There are signs and symptoms which both parents and teens should be aware of. Experts warn that common signs of hearing loss from noise or loud music from earbuds include trouble hearing over background noise, asking other to repeat themselves, misunderstanding what others are saying, responding incorrectly to someone else's questions, others that is the television or music volume is too loud or louder than normal, and a ringing sensation constant in the ears. One medical expert warns that even young children can hear an entire conversation, but due to hearing impairments may have difficulty distinguishing certain words from peers or even in the classroom. Although modern technology can improve the hearing loss symptoms, this is still something that can be preverted and should be treated with proactively rather than reactively. The effects of noise-induced hearing loss due to music have been underestimated for far too long. As kids age, their exposure increases just like their damaged hearing. By late adolescence, hearing damage is common in millions with the likely source being music. Something they once enjoyed so much could have devastating effects on their future. This combined with age-related hearing loss can cause a multitude of problems down the road. Earbuds and music are very common in our culture, but because there are no truly externally-visible physical changes that occur with hearing loss, many teens feel invinceable to the effects.

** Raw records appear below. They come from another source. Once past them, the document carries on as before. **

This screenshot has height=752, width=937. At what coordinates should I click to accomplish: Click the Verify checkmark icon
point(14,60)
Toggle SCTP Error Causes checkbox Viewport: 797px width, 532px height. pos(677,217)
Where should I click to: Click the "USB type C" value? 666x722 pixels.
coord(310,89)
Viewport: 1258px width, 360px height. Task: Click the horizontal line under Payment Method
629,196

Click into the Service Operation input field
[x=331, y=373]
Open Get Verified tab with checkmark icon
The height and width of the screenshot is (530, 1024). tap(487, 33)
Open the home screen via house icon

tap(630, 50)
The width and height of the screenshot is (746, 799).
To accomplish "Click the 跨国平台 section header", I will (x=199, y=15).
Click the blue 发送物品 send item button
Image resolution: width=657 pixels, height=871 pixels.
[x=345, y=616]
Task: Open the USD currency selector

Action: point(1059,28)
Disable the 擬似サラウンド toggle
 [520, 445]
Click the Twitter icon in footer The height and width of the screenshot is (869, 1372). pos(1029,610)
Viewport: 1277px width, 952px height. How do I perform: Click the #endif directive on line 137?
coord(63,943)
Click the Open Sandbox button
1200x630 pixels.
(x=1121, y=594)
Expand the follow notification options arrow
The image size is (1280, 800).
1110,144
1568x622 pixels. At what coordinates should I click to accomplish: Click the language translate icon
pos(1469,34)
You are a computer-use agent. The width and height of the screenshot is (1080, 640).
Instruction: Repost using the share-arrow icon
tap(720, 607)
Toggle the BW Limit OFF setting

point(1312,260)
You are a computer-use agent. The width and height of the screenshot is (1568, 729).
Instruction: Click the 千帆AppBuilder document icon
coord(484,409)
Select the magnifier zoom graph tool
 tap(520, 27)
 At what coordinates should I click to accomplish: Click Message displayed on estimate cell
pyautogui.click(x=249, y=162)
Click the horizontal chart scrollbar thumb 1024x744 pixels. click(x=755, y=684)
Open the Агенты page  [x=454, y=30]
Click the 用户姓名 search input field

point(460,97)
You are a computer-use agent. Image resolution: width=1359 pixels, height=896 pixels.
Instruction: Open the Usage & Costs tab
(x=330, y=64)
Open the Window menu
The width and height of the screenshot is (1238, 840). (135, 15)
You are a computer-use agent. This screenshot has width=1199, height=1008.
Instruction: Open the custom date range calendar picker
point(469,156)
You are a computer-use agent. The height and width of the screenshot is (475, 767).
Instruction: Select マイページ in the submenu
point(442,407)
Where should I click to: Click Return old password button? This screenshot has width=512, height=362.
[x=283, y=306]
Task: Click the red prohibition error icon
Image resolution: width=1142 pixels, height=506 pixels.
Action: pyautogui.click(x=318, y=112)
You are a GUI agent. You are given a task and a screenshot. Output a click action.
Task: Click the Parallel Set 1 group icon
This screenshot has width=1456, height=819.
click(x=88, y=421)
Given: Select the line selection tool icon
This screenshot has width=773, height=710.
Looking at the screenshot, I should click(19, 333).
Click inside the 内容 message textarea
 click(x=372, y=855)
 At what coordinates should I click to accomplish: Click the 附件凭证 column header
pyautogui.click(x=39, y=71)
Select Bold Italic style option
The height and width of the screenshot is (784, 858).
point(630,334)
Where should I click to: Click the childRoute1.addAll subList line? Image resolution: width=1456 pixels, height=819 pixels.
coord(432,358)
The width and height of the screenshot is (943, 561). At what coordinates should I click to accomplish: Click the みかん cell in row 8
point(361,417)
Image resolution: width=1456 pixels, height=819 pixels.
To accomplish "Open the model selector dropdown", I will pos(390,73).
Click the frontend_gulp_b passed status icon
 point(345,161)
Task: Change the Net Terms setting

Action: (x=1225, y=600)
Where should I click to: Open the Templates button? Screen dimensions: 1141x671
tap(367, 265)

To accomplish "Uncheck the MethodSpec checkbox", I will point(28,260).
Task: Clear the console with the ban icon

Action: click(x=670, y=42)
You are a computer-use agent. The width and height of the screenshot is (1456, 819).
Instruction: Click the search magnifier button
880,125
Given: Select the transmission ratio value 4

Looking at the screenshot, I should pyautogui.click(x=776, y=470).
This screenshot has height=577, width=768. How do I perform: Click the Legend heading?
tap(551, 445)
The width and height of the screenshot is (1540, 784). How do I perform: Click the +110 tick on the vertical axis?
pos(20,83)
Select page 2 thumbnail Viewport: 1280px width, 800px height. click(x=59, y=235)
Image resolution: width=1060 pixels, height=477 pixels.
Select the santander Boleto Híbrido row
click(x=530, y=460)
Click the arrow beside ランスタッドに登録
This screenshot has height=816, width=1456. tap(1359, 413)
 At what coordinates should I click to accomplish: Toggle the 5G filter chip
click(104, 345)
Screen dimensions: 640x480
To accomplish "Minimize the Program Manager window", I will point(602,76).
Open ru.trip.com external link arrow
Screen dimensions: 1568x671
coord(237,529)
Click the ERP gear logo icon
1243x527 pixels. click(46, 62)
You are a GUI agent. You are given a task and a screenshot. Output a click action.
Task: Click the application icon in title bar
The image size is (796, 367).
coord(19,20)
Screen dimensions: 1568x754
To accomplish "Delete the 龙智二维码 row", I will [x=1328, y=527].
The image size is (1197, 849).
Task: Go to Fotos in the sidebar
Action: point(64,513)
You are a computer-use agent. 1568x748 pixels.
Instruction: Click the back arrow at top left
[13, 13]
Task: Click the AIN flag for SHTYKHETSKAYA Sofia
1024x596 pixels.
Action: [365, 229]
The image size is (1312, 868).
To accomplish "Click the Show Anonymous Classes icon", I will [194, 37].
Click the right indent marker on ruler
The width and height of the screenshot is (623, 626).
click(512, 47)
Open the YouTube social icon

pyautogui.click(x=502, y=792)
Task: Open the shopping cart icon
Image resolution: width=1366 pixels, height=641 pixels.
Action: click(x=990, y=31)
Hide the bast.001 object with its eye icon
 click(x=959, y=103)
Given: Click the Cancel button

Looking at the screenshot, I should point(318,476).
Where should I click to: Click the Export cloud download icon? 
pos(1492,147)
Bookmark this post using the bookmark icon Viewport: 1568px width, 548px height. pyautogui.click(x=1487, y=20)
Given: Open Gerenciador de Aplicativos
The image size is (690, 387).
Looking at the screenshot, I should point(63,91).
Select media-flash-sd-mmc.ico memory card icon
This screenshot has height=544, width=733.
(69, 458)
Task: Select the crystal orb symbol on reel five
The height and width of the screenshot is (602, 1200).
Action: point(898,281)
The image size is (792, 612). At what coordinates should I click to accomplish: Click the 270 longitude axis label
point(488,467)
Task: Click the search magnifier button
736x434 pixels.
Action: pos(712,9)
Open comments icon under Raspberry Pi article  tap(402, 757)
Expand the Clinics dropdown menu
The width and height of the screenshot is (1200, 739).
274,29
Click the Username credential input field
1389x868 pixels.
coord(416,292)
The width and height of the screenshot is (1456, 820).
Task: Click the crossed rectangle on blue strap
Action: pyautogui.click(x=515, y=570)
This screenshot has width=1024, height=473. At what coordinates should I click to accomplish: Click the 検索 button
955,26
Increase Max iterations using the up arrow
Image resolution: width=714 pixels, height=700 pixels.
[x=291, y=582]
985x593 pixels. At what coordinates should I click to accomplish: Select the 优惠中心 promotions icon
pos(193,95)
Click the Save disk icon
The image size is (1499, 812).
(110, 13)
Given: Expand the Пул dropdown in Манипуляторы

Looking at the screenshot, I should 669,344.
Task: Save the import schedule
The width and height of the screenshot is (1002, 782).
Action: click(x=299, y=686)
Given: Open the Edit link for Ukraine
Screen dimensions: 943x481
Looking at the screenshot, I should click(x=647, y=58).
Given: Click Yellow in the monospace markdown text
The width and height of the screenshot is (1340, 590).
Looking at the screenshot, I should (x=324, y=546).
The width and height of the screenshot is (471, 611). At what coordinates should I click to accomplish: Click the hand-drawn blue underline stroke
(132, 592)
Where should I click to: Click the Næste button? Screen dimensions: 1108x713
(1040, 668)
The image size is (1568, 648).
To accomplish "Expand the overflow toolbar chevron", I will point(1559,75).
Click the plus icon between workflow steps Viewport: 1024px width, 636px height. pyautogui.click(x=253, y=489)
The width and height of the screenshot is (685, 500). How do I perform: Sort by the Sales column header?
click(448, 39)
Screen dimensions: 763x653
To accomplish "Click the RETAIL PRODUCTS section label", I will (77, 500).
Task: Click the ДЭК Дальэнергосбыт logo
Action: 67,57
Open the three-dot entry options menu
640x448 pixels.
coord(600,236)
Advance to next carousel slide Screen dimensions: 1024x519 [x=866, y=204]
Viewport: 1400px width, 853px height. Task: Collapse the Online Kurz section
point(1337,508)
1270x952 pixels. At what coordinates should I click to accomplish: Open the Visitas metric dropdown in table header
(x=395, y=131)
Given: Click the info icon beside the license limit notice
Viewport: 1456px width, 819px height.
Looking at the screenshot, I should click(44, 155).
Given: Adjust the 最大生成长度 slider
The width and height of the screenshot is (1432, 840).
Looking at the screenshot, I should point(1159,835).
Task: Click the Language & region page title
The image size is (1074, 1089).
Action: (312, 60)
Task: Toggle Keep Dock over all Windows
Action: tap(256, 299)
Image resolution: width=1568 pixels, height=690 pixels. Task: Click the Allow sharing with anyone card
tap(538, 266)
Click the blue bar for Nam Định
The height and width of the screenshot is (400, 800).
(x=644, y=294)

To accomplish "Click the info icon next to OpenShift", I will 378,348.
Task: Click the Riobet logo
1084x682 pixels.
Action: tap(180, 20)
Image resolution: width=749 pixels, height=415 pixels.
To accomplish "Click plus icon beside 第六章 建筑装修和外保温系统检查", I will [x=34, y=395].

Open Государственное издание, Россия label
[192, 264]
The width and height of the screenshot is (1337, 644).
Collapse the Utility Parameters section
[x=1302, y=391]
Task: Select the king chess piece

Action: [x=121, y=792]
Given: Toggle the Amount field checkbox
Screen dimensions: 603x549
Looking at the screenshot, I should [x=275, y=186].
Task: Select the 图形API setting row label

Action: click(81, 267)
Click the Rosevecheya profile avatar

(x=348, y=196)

So where do we go from here? For starters, encourage the young people in your life to follow the 60-60 rule which states that they should keep the volume below 60 (or 6 on the volume scale) and limit the time they listen to the music to about 60 minutes, then giving a 60-minute rest. The increase in hearing loss among teens is causing the first of many important steps at the state and federal levels. US lawmakers have begun to step in by requesting that the National Institutes of Health to continue research on the dangerous effects of earbud headphones. Their response concluded that any type of headphone has the potential to cause noise-induced hearing loss if “improperly used in terms of absolute level of the sounds, the length of exposure time to sound, and the fit of the earphone or headphone.” While more research is needed, experts still agree that earbuds cause more damage due to their snug fit. New York City Mayor Michael Bloomberg recently joined the crusade agreeing that prolonged exposure to earbuds can cause hearing loss. As part of his public health crusade, he announced the launching of a $ 250,000 social media campaign which will caution and educate our young people to be aware of the dangers of loud music listened to on their personal music devices, particularly when they utilize earbuds. Noise-induced hearing loss is a highly preventable condition and can be avoided by simply turning down the music, shortening exposure and being aware of the effects of earbuds. There are other campaigns also aimed at increasing public awareness among teenagers and young adolescents regarding the dangers and probability of hearing loss from music. This preventable condition popularizing today is creating a dim forecast for the future tomorrow.